:: Excerpt provided ::

Similar to the automatic setting of the status register bits (Z, N for example) in the 6502, the processor could automatically extend the sign of an operation. This could have advantages when the resulting value is a relative value. It would then automatically preserve whether the value is positive or negative.

On the other hand unsigned values above $7F would be extended to a value that is not expected.

The only operation with relative values is the branch operation. Here the default is 8 bit - but not even a register value.

Force Zero

The 65816 uses a different behaviour for AC and the index registers. The high byte of the XR and YR registers is forced to all zeros when 8 bit index register operation is selected. This allows to use increment/decrement opcodes without caring about the register size.

Conclusion

After reset, the high byte could always be zero when not using 16 bit registers at all. 8 bit operations would only modify the low 8 bits, leaving the others to zero. Only care would have to be taken to set the high byte to zero when going back from 16 bit to 8 bit operations.

A new instruction could be used to clear a register completely - no matter what number of bits the register internally has (this should preferably a single-byte opcode to even provide improvement over the original 6502).

There will be no extension when reading an operand for an operation.

When writing to a register, to support the principle of least surprise, the 65k will automatically zero-extend the result from an operation to the full register width. I.e. the result of 8 bit instructions will be extended with zeros to the full register width, be it 16, 32 or even 64 bit. Results of 16 bit operations will be extended with zeros if the target register is 32 or 64 bit and so on.

The 65k will provide extension opcodes to extend sign, zeros, or ones. It will also provide separate instructions to clear the full register (no matter how wide the register actually is)

Optionally it may include a prefix operation to NOT zero-extend the result of an operation to the target register's full width.

:::

#### Goals
1 - Answer these questions using the excerpt on register extension:
(a) On the 65816, what happens to the high byte of the XR and YR registers when 8 bit index register operation is selected?
(b) What is the only operation with relative values?
(c) When writing to a register, how will the 65k extend the result of an 8 bit instruction?
2 - Write out the portion of the excerpt on register extension starting with "Similar to the" and going on through "positive or negative.", word for word.
The data that follows comes from a separate source and is unrelated to the excerpt on register extension.

:: Recorded data ::

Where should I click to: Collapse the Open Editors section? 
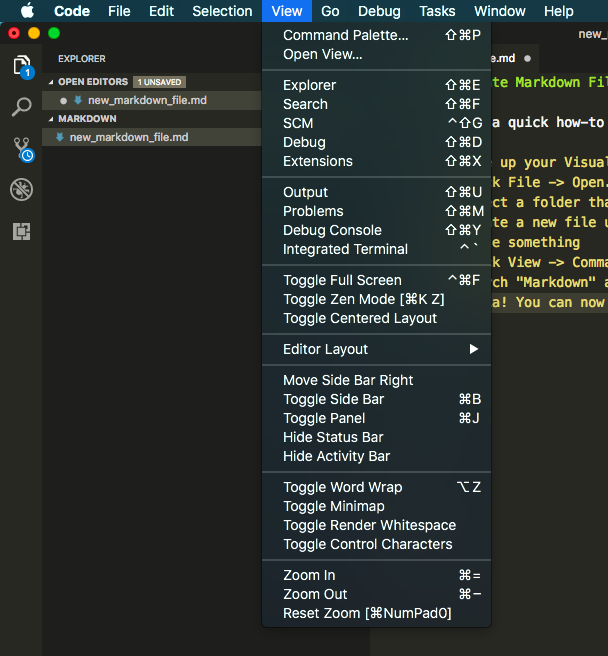tap(50, 81)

:::

#### Answers to the exercises
1 -
(a) It is forced to all zeros.
(b) The branch operation.
(c) It will extend the result with zeros to the full register width, whether 16, 32 or 64 bit.

2 -
Similar to the automatic setting of the status register bits (Z, N for example) in the 6502, the processor could automatically extend the sign of an operation. This could have advantages when the resulting value is a relative value. It would then automatically preserve whether the value is positive or negative.